Privacy Commissioner calls for further examination of transfer of personal information about Canadians across borders

Ottawa, August 18, 2004 - The Privacy Commissioner of Canada, Jennifer Stoddart, today calls for a greater dialogue between governments, the private sector and the public about cross-border exchanges of Canadians’ personal information. The Commissioner articulated this need in the Office’s submission to the Information and Privacy Commissioner of British Columbia about the privacy implications of the USA PATRIOT Act.

The Privacy Commissioner congratulates the B.C. Information and Privacy Commissioner, David Loukidelis, for leading this important inquiry.

"The growing frequency in which personal information is shared across borders in increasingly globalized interdependent economies has important privacy implications for Canadians," said Ms. Stoddart. "We have an obligation to protect the privacy rights of Canadians. We must have a balanced and reasoned approach to personal information protection."

Canadians expect that governments and the privacy sector will collaborate to protect against mismanagement of personal information. We must collectively seek a balance balance will be struck between the requirements of national security, the need for public safety and the conditions of an open and efficient economy.

In the submission, the Privacy Commissioner recommends practical measures for citizens, companies and governments to better manage the cross-border flow of personal information. Some measures include:

• Citizens can lodge a complaint with the Privacy Commissioner or provincial and territorial commissioners, depending on the organization whose conduct has raised the concern if they feel that an organization subject to privacy laws has violated their privacy rights. Under the Personal Information Protection and Electronic Documents Act (PIPEDA), please request a copy of the Office’s Individuals Guide or visit http://www.privcom.gc.ca/information/02_05_d_08_e.asp (PDF).
• Private sector organizations can comply with their obligations under PIPEDA or similar provincial legislation to protect customers’ personal information and to adopt appropriate safeguards. Under PIPEDA, organizations can request a copy of the Office’s Business Guide, or visit www.privcom.gc.ca/information/guide_e.asp (PDF).
• Review by the federal government of PIPEDA and the Privacy Act to ensure that the highest standards of privacy protection relating to cross-border flow of personal information are met.
• Enhanced federal/provincial/territorial cooperation in privacy protection and the promotion of a multi-stakeholder dialogue (private sector, civil society and other institutional partners) on privacy issues of national significance.

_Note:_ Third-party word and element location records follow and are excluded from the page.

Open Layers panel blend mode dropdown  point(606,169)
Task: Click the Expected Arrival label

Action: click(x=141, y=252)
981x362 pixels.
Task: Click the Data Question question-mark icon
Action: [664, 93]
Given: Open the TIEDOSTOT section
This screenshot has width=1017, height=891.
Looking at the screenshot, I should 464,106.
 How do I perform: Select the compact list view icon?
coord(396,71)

Along with this release, the Commissioner has also issued a fact sheet on cross-border personal information transfers:

What Canadians Can Do to Protect Their Personal Information Transferred Across Borders

Canadians benefit from a reasonable standard of protection of their personal information. They do not want to see that protection vanish when personal information about them is transferred across borders, and they do not want to see governments or organizations in Canada transfer their information across borders if it will be put at risk of inappropriate disclosure, whether for security or for commercial purposes.

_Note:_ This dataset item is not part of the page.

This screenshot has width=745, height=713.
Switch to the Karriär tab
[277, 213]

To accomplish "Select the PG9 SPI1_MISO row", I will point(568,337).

The extent to which personal information about Canadians should be made available to foreign governments is a complex issue of continuing concern. Nonetheless, Canadians can take some measures to protect their personal information from inappropriate disclosure to foreign governments:

• By bringing complaints about the handling of personal information (especially outsourcing arrangements) to the Office of the Privacy Commissioner of Canada or provincial and territorial commissioners, depending on the organization whose conduct has raised the concern;
• By relying on the "whistle blowing" provisions of PIPEDA if a US based affiliate of a Canadian organization seeks to reach into Canada to obtain personal information held in a Canadian database in order to comply with a US legal order. These provisions would protect the confidentiality of employees who notify the Privacy Commissioner of Canada that a company intends to transfer information abroad in violation of PIPEDA. The provisions also protect employees against retaliation by the employers, such as harassment, dismissal or demotion;
• By letting organizations in Canada that collect personal information about Canadians know that there is a concern about personal information being processed outside Canada;
• By taking advantage of the information rights existing under PIPEDA and provincial private sector statutes which require organizations to follow fair information practices, notably obtaining consent for information use;
• By reminding companies in Canada of their legal obligation to introduce appropriate security measures to prevent their subsidiaries or affiliates in another country from secretly obtaining access to personal information held in Canada to comply with a court order made in the foreign country;
• By raising their concerns about the potential for excessive disclosure of personal information to foreign governments or to foreign companies with their elected representatives; and
• Generally, by being more attentive to what may be happening to their personal information when it crosses borders and to the importance of clear and enforceable international standards on information sharing in democratic countries.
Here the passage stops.